The conductivity of different anions and water transport through the membrane are critical factors for device optimization. In a Journal of Membrane Science paper, Versogen presents these effects and describes the role of the water for ion transport.
• Nanostructure, hydration, and conductivity of anion-exchange membranes is investigated.
• Conductivity of AEMs that show weak phase-separation is governed mainly by hydration.
• AEMs investigated herein exhibit different water uptake in liquid vs. saturated vapor.
• Anion conductivity shows a dependence on both water content and anion radius.
• Higher water uptake and conductivity for HCO3− compared to CO32-.

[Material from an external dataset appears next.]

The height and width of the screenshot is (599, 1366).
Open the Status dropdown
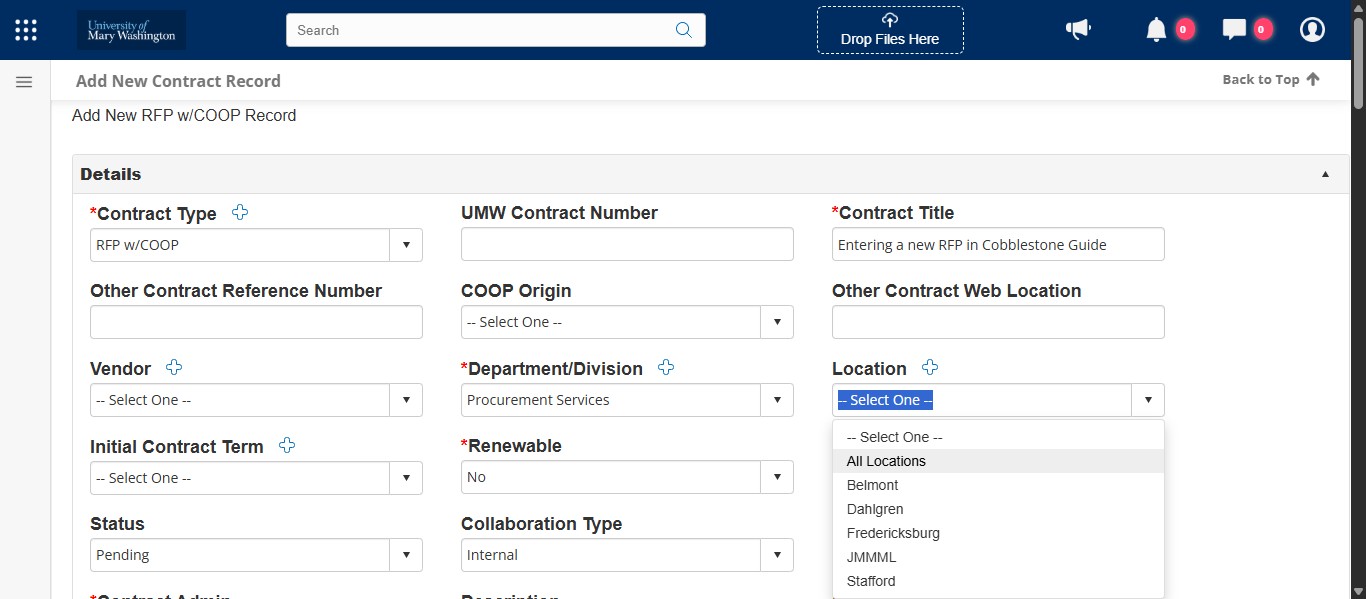pyautogui.click(x=406, y=555)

Hydroxide-exchange membrane (HEM) fuel cells are emerging energy conversion technologies. A significant effort has been expended to develop new HEMs with enhanced transport functionality, which has driven the need for understanding how the transport of hydroxide and other anions in these membranes is related to hydration and nano-morphology. In this work, we report the results of a systematic study on poly(aryl piperidinium)-based on terphenyl (PAP-TP-85), a HEM that previously showed promising fuel cell performance and durability. Membrane water uptake and anion conductivity in liquid and vapor water, as well as the impact of counter-anion forms on these properties, are investigated and compared with a commercial anion exchange membrane (AEM), Fumasep FAA3, and proton-exchange membranes (PEMs), Nafion and sPEEK. Different water uptake in liquid vs. saturated vapor is observed for both AEMs (i.e., PAP and FAA3), indicating Schroeder’s paradox, regardless of anion form. Morphology of AEMs examined via small-angle X-ray scattering (SAXS) shows weak phase-separation, regardless of hydration level and anion type, which is attributed to the reduced chemical dissimilarity between the backbone and ionic moieties. Despite both AEMs’ amorphous nanostructure, PAP-AEM has a higher ion conductivity than FAA3. Water content plays a more significant role than does temperature in controlling the anion conductivity in water vapor. In liquid water, normalized conductivity shows a universal dependence on hydration, regardless of the anion form. Moreover, in water vapor, conductivity is influenced more by ion mobility than ion concentration and depends mainly on hydration. Thus, ion transport in disordered AEMs is governed primarily by hydration, in contrast to phase-separated ionomers, where ion transport is governed by nanostructure-hydration interplay. This study demonstrates the importance of hydration level and ion mobility for anion transport in amorphous AEMs and provides an understanding of parameters governing their transport properties.